Court Opinion

ID: 9425304
Source: CourtListenerOpinion
Date Created: 2023-08-02 23:14:20.903009+00
Date Added: 2024-06-11T17:22:54.602613
License: Public Domain

Mr. Chief Justice Burger,
dissenting.
It is odd, to say the least, to find a union urging on us severe limitations on NLRB authority, and telling us that state courts are the proper forum to resolve questions regarding the reasonableness of fines imposed on workers for violation of union rules. For years, there has been unrelenting union opposition to state court “intervention” into industrial disputes and union activities. We have been told cóuntless times that the “expertise” of the Labor Board, based on its overview and intimate familiarity with labor problems, is essential in this area.
A union must, of course, have some disciplinary powers or it would disintegrate.
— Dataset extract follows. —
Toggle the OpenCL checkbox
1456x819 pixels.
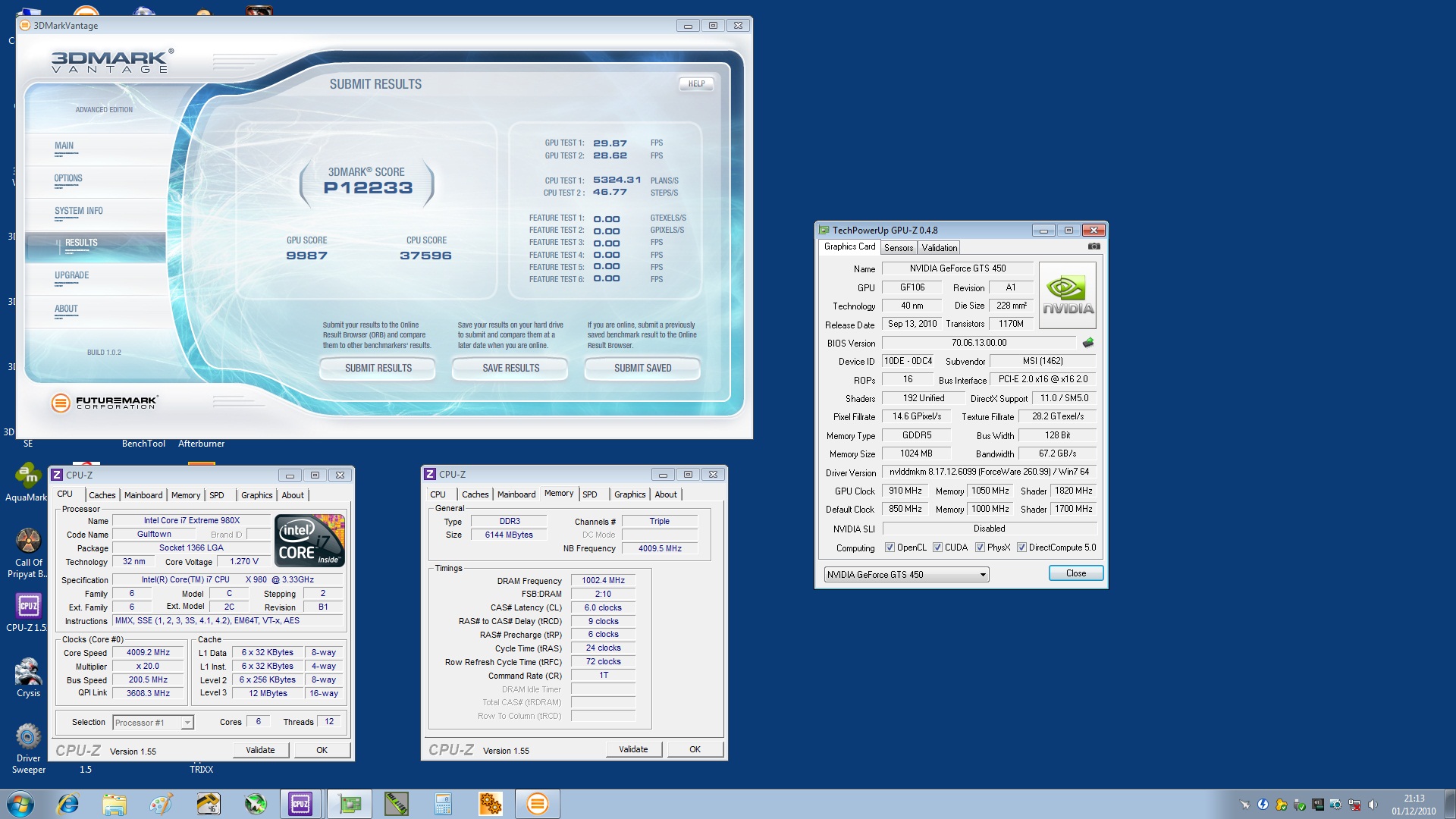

However, the power to discipline can easily turn from a means of enforcing valid *79rules to an oppressive and coercive device of retribution, a weapon which, when used to extremes, may deprive a working man of his very means of sustenance. Whether a particular fine is required in a particular situation involves a weighing of the delicate balance of relations between the employers, employees, and the union involved. Such an intimate knowledge of labor relations has consistently been ascribed to the Board, often by the unions. It is the Board that deals with such matters on a daily basis. It is the Board that has the jurisdiction and experience to devise and employ national standards to govern union conduct; there are valid reasons for essential uniformity and consistency in the matters of fines. To isolate this sensitive subject and thrust it on the state courts is contrary to the entire history of the federal labor statutes and opens the door to a wide disparity of fines for the same conduct in different States.